One of the popular misconceptions about the big K bikes (courtesy of testers who ride them for a day or two) is that they somehow don’t handle, or don’t handle as well as their obvious competitors.  Having put 24,000 miles on what many think is the best handling bike in the class, the mighty FJR, and over 6000 miles on my K1200 GT including time on the track, I can say without equivocation that those arguments don’t wash.

The truth is the K bikes fly, including the GT.  You just have to know what you’re doing.  The GT has more ground clearance than any bike in the class and provides fabulous stability at the front.  To that point, I am now convinced that the BMW Duolever front end is the safest choice bar none for the average rider.

So how to make that big dog hunt?  The pictures you see here come from the Advanced Street Skills program I teach through Puget Sound Safety (I am also a Lee Parks instructor). The focus on this program is good street lines (vs. race lines), road awareness, and body position (particularly in the most advanced group).

For those who notice the details, we teach more of a “pointing” body position vs. a “butt dragging” style.  The basic concept is . . .

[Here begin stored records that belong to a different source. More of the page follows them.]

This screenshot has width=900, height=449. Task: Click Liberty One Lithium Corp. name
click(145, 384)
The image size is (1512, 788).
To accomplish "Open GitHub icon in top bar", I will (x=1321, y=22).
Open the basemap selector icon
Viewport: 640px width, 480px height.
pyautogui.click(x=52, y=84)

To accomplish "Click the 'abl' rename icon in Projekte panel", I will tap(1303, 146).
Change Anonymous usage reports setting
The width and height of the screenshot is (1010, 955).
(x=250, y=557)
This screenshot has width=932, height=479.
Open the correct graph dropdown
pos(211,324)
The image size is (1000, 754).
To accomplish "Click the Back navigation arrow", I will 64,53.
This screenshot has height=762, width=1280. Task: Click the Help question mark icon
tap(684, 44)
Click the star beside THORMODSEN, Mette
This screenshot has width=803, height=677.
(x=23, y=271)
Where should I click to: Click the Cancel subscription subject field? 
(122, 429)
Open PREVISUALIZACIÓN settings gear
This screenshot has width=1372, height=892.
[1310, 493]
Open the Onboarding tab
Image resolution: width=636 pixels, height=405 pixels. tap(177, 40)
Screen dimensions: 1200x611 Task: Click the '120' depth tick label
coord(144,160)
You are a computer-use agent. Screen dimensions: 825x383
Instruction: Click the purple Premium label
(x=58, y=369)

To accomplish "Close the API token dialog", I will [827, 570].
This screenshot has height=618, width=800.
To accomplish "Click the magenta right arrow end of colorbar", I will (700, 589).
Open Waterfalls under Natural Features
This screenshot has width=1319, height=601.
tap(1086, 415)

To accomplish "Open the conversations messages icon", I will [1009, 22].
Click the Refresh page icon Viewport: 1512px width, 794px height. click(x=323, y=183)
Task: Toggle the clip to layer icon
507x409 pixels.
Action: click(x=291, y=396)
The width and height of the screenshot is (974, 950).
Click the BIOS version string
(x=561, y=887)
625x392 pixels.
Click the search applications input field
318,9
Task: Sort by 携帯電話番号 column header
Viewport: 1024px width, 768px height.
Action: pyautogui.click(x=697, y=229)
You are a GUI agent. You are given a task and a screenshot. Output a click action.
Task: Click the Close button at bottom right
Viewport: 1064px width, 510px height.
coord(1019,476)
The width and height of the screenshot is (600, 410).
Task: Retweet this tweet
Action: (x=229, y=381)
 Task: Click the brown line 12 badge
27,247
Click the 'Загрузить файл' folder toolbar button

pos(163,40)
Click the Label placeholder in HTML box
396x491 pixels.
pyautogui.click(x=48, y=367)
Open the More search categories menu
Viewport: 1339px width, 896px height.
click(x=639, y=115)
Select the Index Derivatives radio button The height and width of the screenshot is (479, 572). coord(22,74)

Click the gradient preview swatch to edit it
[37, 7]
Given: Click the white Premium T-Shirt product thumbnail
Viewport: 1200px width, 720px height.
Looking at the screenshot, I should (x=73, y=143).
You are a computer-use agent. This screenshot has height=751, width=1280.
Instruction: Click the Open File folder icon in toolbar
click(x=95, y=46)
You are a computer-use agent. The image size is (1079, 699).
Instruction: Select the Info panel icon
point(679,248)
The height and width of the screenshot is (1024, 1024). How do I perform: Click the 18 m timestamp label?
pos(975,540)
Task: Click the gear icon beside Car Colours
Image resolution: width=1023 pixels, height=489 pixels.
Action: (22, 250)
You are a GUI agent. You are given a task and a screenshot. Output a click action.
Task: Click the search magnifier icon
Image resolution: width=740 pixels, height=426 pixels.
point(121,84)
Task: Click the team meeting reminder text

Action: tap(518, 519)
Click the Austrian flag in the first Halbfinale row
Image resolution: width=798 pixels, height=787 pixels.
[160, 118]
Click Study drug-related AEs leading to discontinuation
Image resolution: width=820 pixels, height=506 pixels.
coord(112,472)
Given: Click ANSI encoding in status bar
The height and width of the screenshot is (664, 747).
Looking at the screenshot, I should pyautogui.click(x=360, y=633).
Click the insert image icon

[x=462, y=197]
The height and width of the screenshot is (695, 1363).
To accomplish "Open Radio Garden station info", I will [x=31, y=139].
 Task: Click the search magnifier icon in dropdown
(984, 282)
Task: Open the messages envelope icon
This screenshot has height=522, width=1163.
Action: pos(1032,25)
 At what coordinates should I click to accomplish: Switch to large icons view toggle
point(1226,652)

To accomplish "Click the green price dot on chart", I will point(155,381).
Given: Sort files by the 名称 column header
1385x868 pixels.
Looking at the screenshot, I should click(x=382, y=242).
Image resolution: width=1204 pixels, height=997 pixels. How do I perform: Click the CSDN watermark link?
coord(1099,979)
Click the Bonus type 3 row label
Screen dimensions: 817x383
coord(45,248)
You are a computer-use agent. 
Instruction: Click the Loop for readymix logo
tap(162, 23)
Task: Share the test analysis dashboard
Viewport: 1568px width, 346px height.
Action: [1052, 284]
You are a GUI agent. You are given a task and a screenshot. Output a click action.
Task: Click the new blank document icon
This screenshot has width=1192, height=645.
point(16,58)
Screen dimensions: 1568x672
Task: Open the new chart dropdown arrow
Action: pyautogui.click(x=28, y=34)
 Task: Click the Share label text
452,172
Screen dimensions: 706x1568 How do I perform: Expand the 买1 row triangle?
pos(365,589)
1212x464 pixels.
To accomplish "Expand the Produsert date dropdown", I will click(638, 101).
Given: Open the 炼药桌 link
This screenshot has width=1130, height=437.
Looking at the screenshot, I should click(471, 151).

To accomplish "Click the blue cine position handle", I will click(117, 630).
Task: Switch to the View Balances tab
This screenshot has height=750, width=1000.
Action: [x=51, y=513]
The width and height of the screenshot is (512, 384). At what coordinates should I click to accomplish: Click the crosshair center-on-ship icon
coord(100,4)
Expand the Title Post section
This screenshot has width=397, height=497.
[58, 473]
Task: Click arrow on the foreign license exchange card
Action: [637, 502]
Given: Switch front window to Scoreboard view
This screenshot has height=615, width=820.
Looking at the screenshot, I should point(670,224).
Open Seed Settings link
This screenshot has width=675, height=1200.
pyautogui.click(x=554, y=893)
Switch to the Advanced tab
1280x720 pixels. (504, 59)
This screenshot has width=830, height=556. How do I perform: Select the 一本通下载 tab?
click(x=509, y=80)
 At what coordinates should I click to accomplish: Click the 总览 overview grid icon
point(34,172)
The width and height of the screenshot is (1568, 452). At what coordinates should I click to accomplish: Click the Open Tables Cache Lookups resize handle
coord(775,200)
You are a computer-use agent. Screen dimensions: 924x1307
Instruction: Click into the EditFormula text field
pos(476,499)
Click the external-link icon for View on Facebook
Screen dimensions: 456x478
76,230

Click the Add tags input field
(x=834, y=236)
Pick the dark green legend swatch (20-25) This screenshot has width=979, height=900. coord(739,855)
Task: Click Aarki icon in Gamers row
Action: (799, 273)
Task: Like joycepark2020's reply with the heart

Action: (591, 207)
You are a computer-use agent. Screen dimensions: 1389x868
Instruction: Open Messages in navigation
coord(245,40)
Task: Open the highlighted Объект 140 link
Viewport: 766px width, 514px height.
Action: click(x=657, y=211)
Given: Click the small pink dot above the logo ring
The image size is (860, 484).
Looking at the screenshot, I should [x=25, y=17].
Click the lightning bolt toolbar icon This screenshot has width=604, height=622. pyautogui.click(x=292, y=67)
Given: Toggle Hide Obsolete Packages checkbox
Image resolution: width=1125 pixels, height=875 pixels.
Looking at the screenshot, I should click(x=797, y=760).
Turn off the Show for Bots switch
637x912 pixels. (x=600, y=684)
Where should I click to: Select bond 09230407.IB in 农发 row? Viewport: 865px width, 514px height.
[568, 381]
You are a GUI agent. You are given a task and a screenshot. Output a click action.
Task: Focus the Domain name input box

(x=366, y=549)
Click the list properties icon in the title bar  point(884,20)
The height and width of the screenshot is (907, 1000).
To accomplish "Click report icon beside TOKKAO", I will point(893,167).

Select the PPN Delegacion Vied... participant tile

  • Reposition your body (including your foot). Get your center line inside the center line of the bike.  Depending on the bike you ride, get your body lower and your head in the general vicinity of the inside mirror.
  • Locate your turn point.  Pick the place you’re going to tip the bike in.  Now stop looking at it.
  • Locate your exit point.  This means turn your head (you can see that in every picture of me on the bike).  A very strong thought is to point your chin where you want to exit like you’re about to start a fight.  Get predatory and aggressive with where you want the bike to be.  This motion of pointing your chin will also get your head up which is good.
  • Push on the outside grip to hold the bike up (now that your body is to the inside).  I think of this as “cocking the bike”.  If you saw me from behind before the tip in, the bike would actually be leaned OUTWARDS while my body was leaned inwards.
  • At the turn point, release the outside grip and push on the inside grip.  Be light as you can on the outside grip (look at my left hand on the picture below of me going right).
  • Roll on the throttle no later than the apex.
  • Push the bike back up using the outside grip when as soon as you can.
  • Return to neutral.

Look at the picture that follows.  From the back you can see that my trunk and hips have come out equally and my body is “down and in”.  The objective IS NOT to drag a knee as we think that’s a bad idea on the street, and most of the people taking this class aren’t turning those speeds or physically that limber.


For the line freaks, yes I could be lots closer to what looks like the apex (it’s actually further around to the left given my turn in point which was all the way over to the right side and back a bit).  But again, we’re not teaching people to use 100% of the road or even 100% of the lane they’re in.  Just more of it.  Notice again how hard I’m turning my head. And no, I’m not looking down.

For those really paying attention, you can see that my rear brake light is on.  Why is that?  In this case, I am on the throttle and the front brake at the same time.  On a non-BMW, this kind of trail braking would compress the front end making for quicker turn in.  That doesn’t happen on a beemer because of the Duolever.  So why do it?  If you’ve ridden a K bike you know that they’re very lean off a dead or light throttle.  To combat that, I’ve got throttle on but am holding the bike back on the brakes.  My fingers have much finer control than my wrist so in about 1/4 of a second I’ll come out of the brakes and add throttle WITHOUT THAT LEAN SURGE that would otherwise show up.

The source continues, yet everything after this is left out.